Exercise instructions.
Once the line containing "Task: Toggle the pool3 Actions dropdown" is found, please copy it and all lines after it through the end of the records, exactly, leaving out pictures.
(Source data)
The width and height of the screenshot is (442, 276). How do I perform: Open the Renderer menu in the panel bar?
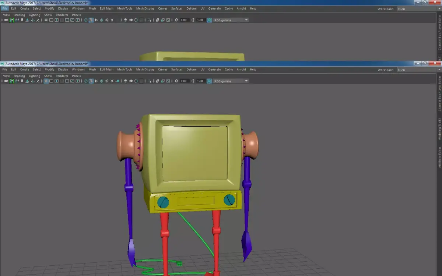[x=62, y=76]
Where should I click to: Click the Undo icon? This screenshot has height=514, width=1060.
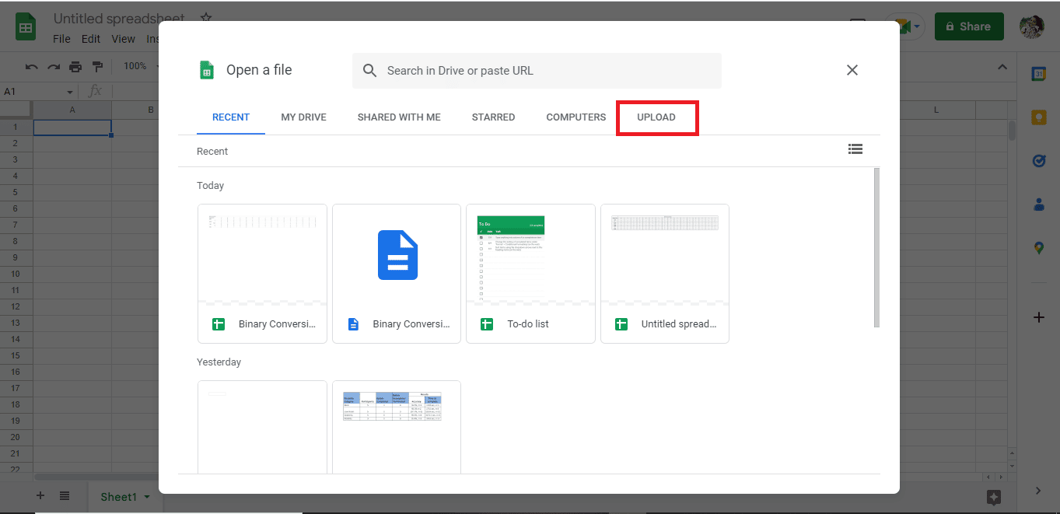coord(30,66)
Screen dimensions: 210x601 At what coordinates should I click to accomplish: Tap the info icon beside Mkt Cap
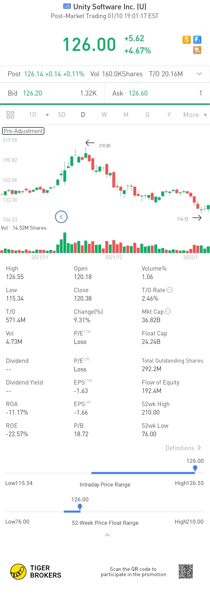(168, 311)
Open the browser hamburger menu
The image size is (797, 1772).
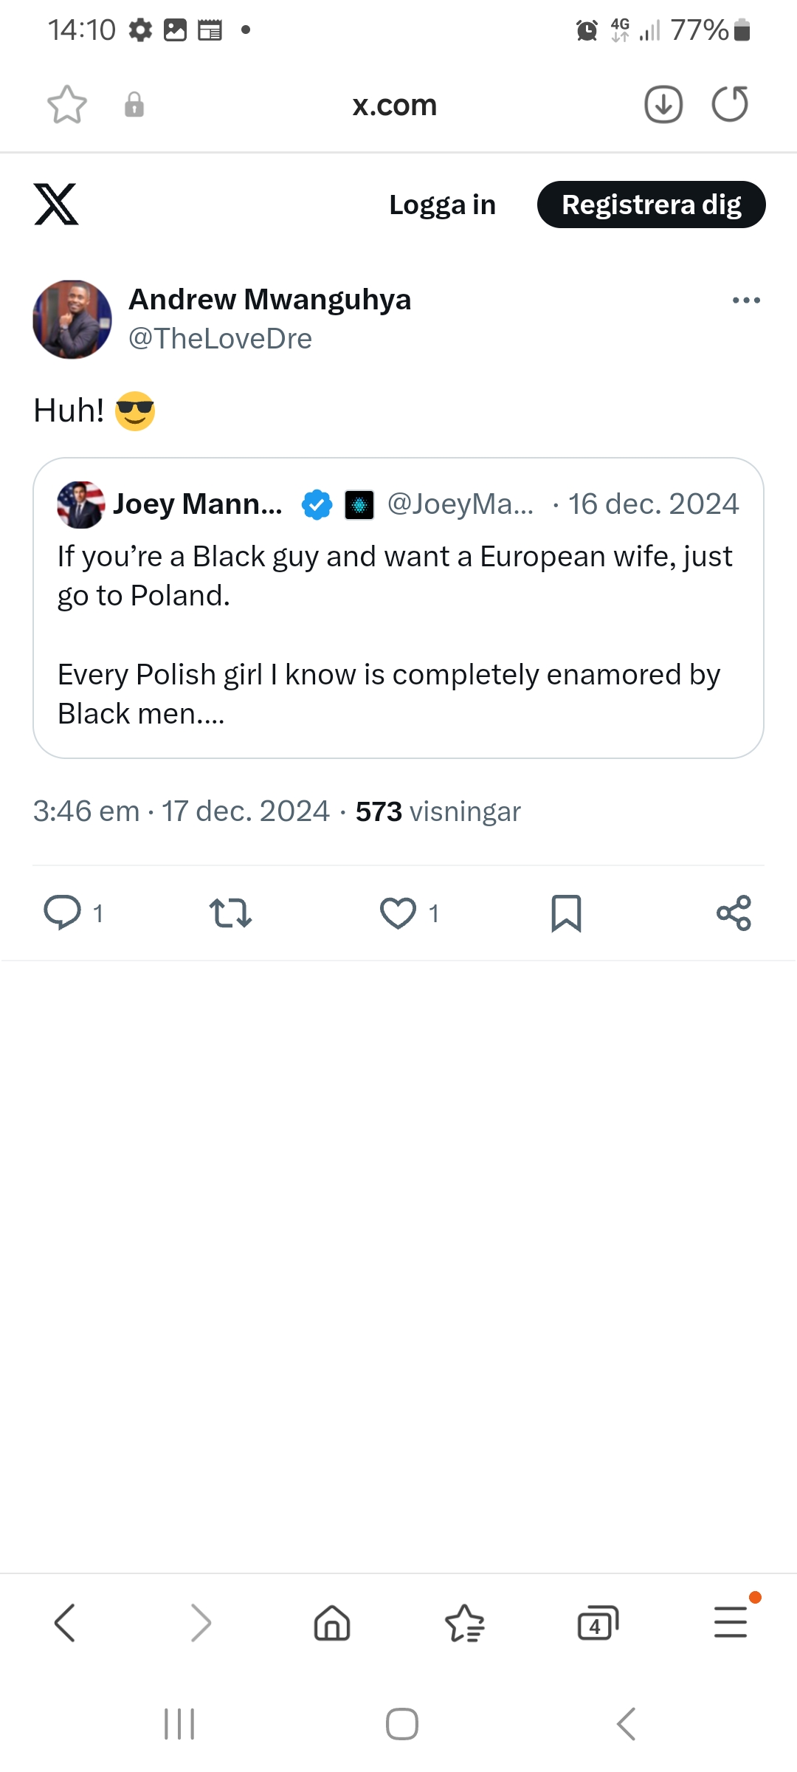(x=731, y=1622)
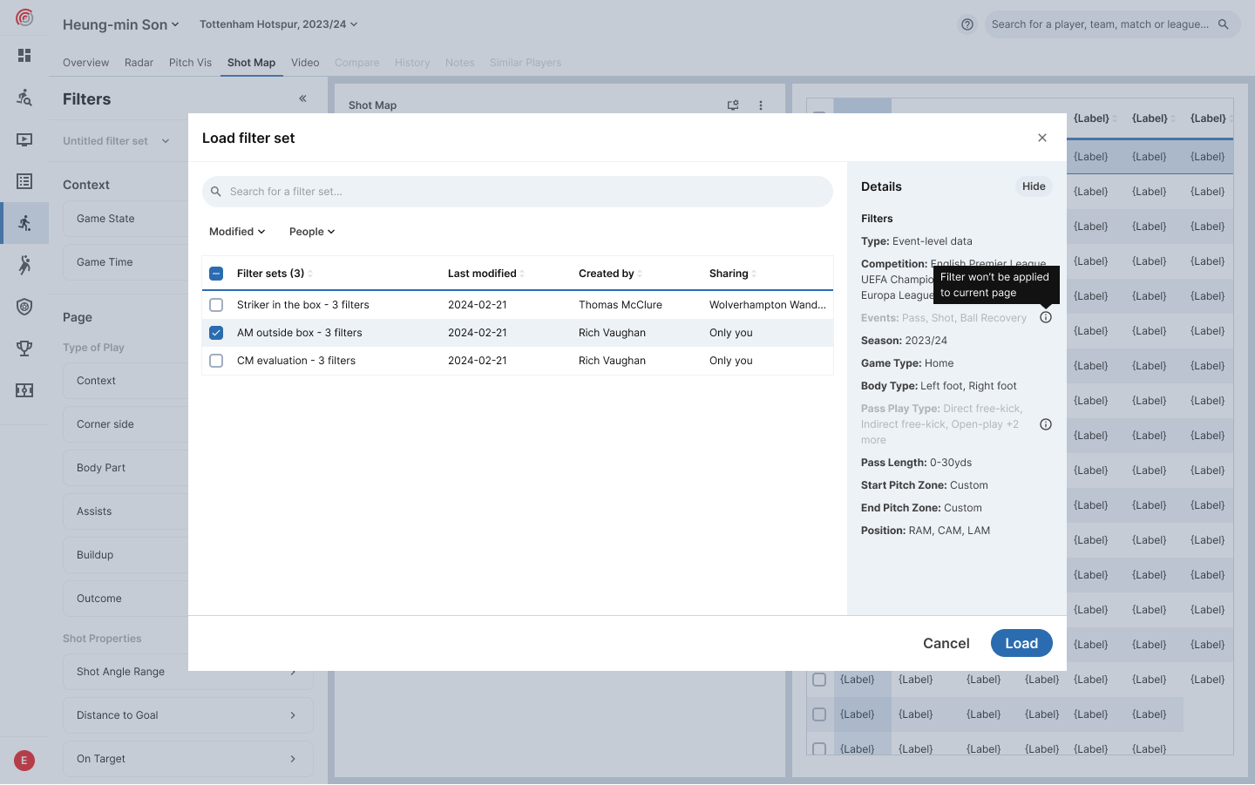Select the CM evaluation filter set checkbox
The width and height of the screenshot is (1255, 785).
216,361
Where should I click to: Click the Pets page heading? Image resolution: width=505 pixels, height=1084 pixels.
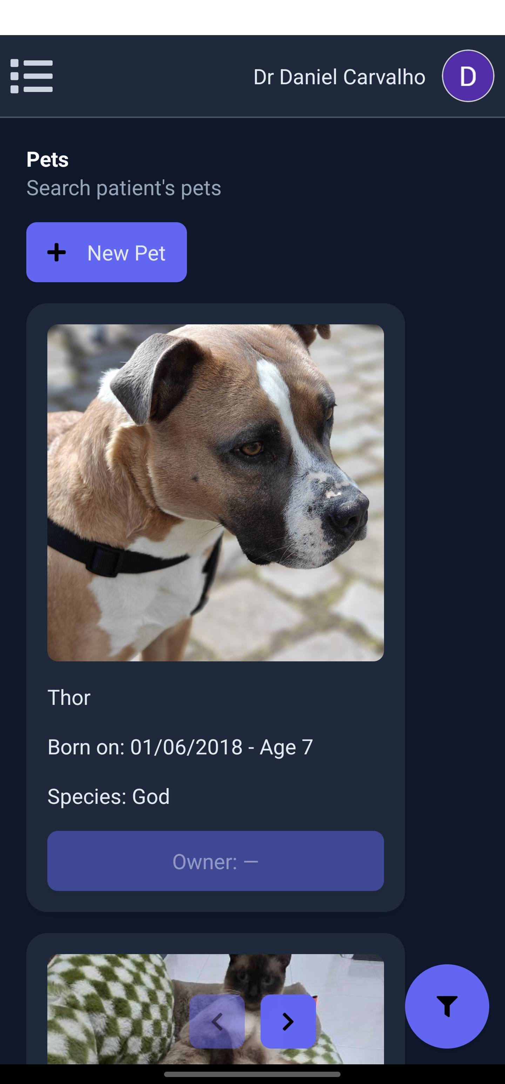click(x=48, y=159)
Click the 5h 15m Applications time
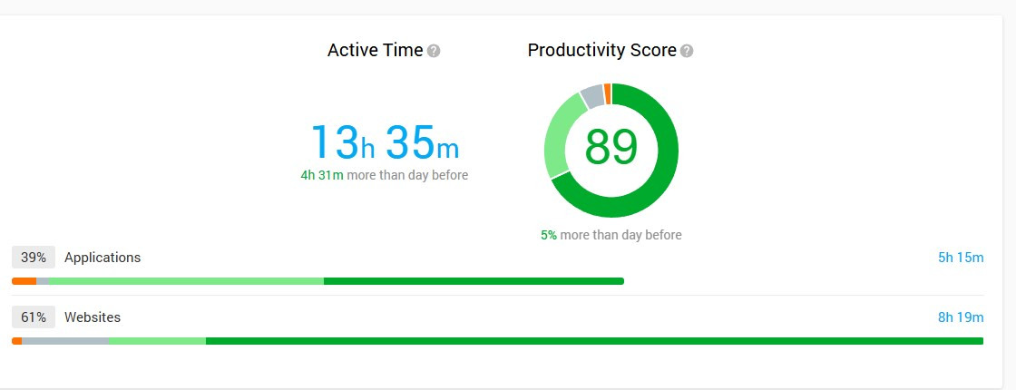This screenshot has width=1016, height=390. (x=961, y=258)
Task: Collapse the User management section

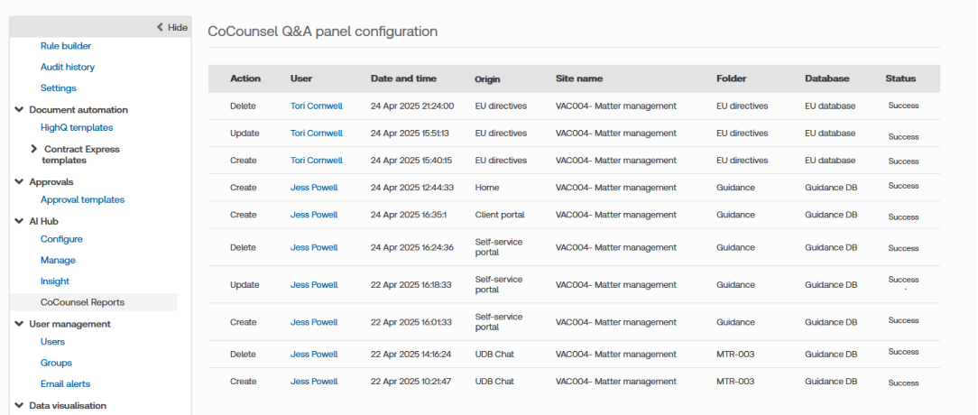Action: coord(20,324)
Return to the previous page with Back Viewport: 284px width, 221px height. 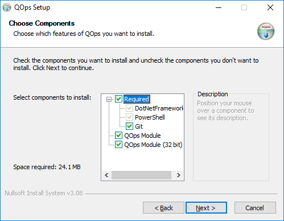(163, 208)
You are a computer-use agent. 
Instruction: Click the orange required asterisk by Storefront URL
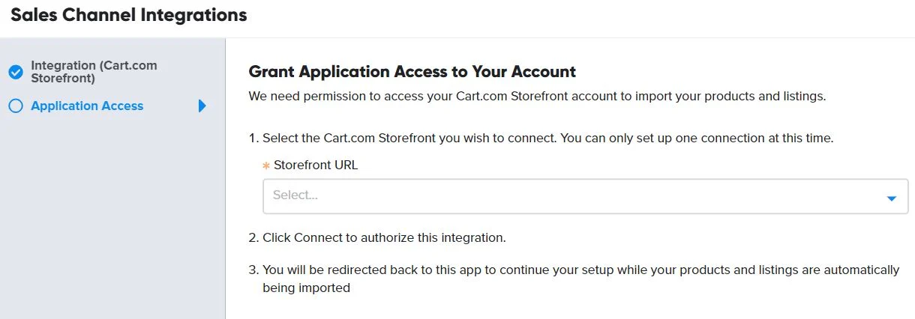[266, 165]
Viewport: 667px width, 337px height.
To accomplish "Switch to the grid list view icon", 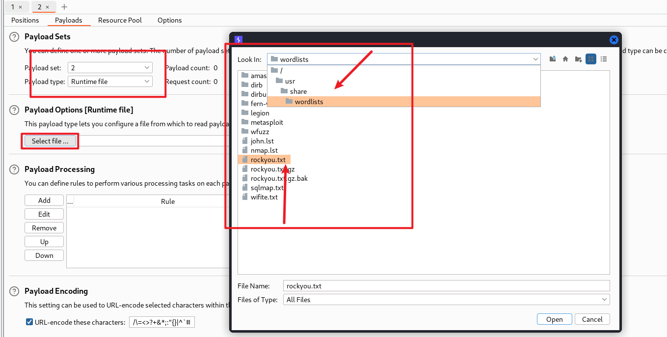I will pyautogui.click(x=591, y=59).
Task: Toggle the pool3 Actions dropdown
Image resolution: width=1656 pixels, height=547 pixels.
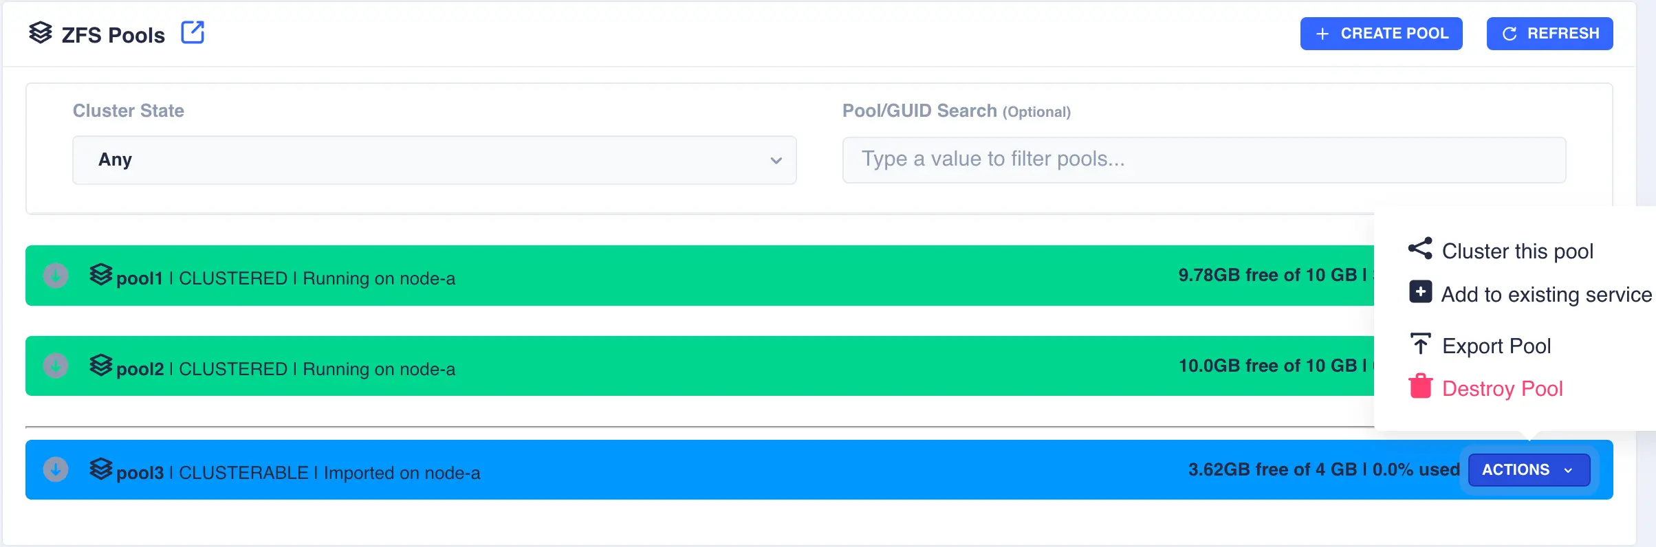Action: click(x=1529, y=470)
(End Source data)
Solved exercise.
Task: Toggle the pool3 Actions dropdown
Image resolution: width=1656 pixels, height=547 pixels.
Action: click(x=1529, y=470)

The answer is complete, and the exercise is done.